Records supplied =
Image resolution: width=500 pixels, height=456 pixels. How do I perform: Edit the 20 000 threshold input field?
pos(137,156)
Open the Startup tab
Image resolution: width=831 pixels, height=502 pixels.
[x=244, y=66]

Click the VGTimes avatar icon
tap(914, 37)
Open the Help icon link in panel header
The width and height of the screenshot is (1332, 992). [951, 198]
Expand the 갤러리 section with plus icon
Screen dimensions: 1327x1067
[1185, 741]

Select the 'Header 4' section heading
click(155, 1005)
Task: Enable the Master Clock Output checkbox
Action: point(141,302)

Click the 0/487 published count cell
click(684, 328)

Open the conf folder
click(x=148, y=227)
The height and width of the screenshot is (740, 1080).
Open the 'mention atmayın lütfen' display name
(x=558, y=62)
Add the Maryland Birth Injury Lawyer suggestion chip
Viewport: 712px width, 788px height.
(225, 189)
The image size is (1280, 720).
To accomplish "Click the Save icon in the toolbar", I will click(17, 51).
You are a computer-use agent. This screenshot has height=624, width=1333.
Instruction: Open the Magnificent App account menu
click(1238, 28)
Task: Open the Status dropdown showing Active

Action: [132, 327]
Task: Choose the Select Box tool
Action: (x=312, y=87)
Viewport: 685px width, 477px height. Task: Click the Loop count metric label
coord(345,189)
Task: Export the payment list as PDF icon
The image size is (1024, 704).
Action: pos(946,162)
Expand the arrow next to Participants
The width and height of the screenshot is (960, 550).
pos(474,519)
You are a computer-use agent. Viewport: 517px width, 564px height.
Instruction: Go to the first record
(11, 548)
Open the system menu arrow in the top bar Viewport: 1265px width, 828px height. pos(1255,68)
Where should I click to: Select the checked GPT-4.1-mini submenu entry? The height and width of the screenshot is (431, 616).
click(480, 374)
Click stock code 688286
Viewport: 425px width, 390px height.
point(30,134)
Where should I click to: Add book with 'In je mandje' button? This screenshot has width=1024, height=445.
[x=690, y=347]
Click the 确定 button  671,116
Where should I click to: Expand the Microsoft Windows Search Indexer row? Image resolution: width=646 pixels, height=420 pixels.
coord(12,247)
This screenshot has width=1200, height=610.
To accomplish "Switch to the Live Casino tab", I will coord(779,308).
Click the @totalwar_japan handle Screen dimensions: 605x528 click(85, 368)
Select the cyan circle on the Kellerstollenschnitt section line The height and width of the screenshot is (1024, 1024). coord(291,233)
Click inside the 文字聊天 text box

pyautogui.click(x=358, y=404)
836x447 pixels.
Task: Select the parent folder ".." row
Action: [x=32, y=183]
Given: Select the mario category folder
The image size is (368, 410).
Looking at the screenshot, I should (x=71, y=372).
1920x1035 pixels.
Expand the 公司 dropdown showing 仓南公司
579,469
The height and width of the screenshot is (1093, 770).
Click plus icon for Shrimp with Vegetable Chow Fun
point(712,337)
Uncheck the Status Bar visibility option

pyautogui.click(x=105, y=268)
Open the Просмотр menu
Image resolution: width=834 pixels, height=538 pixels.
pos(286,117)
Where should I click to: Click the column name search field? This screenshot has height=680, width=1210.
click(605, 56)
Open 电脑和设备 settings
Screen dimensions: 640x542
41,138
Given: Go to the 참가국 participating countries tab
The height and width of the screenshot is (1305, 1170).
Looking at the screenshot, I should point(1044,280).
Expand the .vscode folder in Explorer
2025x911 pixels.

What needs to be done = From the records above, reproduce exactly the lines from the one with "Instruction: Go to the first record" to the one with "Click the @totalwar_japan", both included, and no others.

Written reply =
Instruction: Go to the first record
(11, 548)
Open the system menu arrow in the top bar Viewport: 1265px width, 828px height. pos(1255,68)
Where should I click to: Select the checked GPT-4.1-mini submenu entry? The height and width of the screenshot is (431, 616).
click(480, 374)
Click stock code 688286
Viewport: 425px width, 390px height.
point(30,134)
Where should I click to: Add book with 'In je mandje' button? This screenshot has width=1024, height=445.
[x=690, y=347]
Click the 确定 button  671,116
Where should I click to: Expand the Microsoft Windows Search Indexer row? Image resolution: width=646 pixels, height=420 pixels.
coord(12,247)
This screenshot has width=1200, height=610.
To accomplish "Switch to the Live Casino tab", I will coord(779,308).
Click the @totalwar_japan handle Screen dimensions: 605x528 click(85, 368)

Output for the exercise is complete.